それでも、既に発火していたオルレイウスの身体は、長剣を振り抜いていた――
斬り上げられた剣の刃が《エンヘン・ディナ》の身体を斜めに斬り裂く。
末期、《妖鳥王》がその瞳に映したものとは、傾く視界。
そして、オルレイウスの背後にあったふたりの影。それまで、《予見の眼》を目の前の若者に奪われていたために、見ることもなかった姿。

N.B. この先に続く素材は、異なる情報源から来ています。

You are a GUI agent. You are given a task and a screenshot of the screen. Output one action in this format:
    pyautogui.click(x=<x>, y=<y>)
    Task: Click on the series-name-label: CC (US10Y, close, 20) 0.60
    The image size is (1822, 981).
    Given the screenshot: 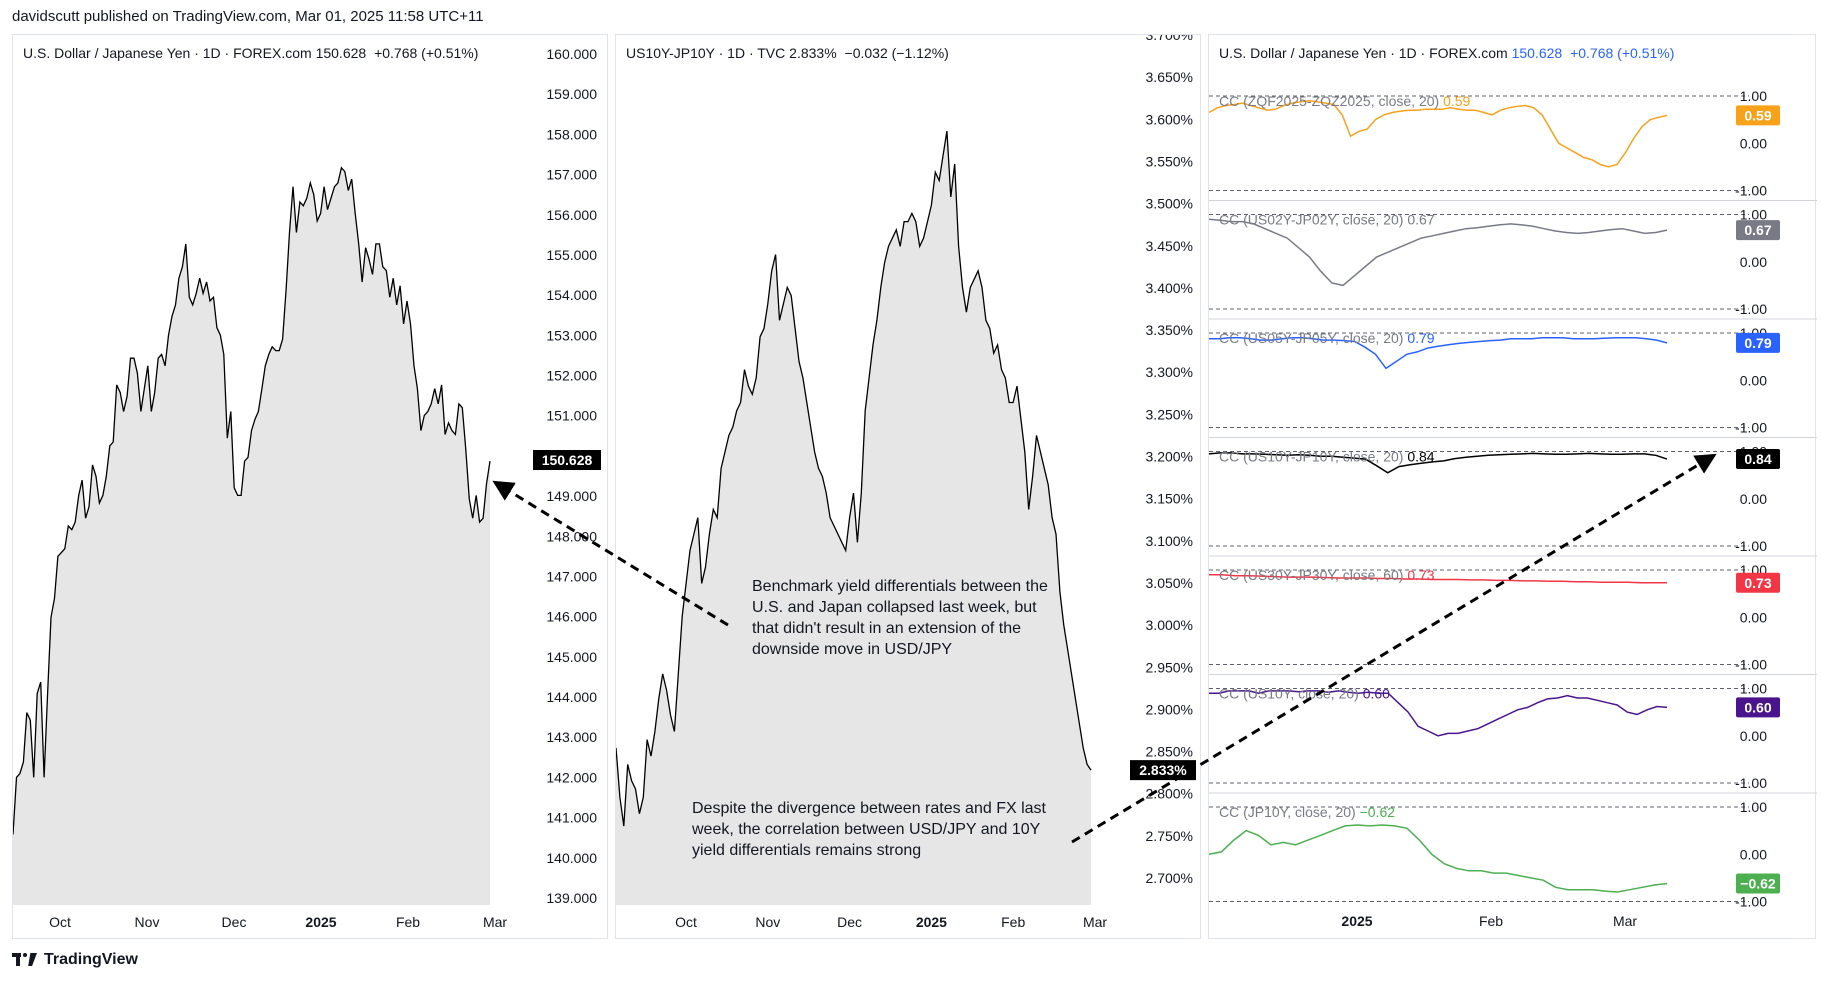 What is the action you would take?
    pyautogui.click(x=1304, y=694)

――《エンヘン・ディナ》はひとつ自らに肯いた。……これも、人の力だ、と。
オルの手はその神速の振り抜きに遅れてイヤな手応えを感じる。
……地面を転がる別れた身体。《妖鳥王》の左腋から入り、右肩へと抜けた剣を眺め、背後へと転がっていく敵を振り返りながらオルは考える。
抉られていたはずだ、と。
おそらくは、片翼を斬り上げて、蹴爪に心臓を奪われていたはずだ、と。
そのオルの視線の先に、クァルカスとロスがいた。
オルは悟った。あの黒い煙の固まりは、ロスの《魔法》だ。
救われた…………だが、オルの心を満たしていたのは等半分の憤懣。
これは、彼と僕の、一騎打ちだったはず……少なくとも、《妖鳥王》はそう考えていたはず。
オルは並んで佇むクァルカスとロスを複雑な思いで睨みつけた。
――《スノウ・ハーピー》が嘆きの歌のように、一斉に悲鳴を上げて《ノクトゥム》を離れていく。